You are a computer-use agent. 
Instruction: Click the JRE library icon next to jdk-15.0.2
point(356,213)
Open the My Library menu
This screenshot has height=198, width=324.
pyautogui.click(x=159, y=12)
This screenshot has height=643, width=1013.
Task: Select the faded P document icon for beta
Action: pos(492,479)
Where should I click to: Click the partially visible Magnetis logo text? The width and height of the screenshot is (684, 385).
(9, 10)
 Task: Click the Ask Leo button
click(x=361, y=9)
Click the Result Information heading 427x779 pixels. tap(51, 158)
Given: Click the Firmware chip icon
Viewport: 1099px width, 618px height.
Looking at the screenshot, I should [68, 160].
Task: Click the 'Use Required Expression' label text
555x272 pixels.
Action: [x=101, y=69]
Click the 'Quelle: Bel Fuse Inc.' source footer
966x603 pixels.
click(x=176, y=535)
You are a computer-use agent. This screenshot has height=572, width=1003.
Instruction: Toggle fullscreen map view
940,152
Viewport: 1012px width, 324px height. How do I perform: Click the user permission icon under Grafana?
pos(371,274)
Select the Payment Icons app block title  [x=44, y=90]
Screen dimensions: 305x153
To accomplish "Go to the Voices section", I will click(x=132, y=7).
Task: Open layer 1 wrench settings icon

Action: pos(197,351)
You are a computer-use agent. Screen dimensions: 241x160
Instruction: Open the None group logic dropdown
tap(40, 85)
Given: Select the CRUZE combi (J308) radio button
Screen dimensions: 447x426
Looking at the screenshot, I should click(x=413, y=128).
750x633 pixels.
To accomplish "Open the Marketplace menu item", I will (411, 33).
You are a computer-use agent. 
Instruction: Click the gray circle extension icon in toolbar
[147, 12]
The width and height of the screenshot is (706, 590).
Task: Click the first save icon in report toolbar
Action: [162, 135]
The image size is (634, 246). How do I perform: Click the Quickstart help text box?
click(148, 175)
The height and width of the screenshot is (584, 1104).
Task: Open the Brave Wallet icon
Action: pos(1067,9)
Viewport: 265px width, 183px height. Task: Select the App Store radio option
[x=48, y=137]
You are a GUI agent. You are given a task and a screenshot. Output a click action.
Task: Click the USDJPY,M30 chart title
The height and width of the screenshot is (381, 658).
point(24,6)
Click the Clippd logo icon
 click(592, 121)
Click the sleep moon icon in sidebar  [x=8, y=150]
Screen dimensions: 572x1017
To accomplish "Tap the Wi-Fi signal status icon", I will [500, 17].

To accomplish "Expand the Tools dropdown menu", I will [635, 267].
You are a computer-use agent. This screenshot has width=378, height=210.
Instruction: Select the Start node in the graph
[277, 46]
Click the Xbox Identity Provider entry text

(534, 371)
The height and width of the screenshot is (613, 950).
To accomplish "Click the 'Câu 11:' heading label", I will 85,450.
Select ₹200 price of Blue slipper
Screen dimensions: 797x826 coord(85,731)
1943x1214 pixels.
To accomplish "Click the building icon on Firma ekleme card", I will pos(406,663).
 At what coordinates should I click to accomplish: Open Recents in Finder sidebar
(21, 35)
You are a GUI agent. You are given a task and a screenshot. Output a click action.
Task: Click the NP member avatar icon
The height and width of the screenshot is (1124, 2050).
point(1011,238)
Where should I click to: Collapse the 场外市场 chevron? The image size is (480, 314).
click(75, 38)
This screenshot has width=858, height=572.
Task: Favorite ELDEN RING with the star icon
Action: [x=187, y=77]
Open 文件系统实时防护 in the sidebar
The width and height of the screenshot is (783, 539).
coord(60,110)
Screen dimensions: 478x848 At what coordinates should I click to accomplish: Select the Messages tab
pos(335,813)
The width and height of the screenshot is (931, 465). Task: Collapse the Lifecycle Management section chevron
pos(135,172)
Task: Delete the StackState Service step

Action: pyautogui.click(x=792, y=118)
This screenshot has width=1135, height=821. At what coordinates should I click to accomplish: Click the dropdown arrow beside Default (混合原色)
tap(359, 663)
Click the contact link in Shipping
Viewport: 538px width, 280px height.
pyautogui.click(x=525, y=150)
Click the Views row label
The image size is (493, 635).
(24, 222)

• • • • • • •

> Work order
Say, as a number only, how many lines of the data contain "title".

> Response to the task
2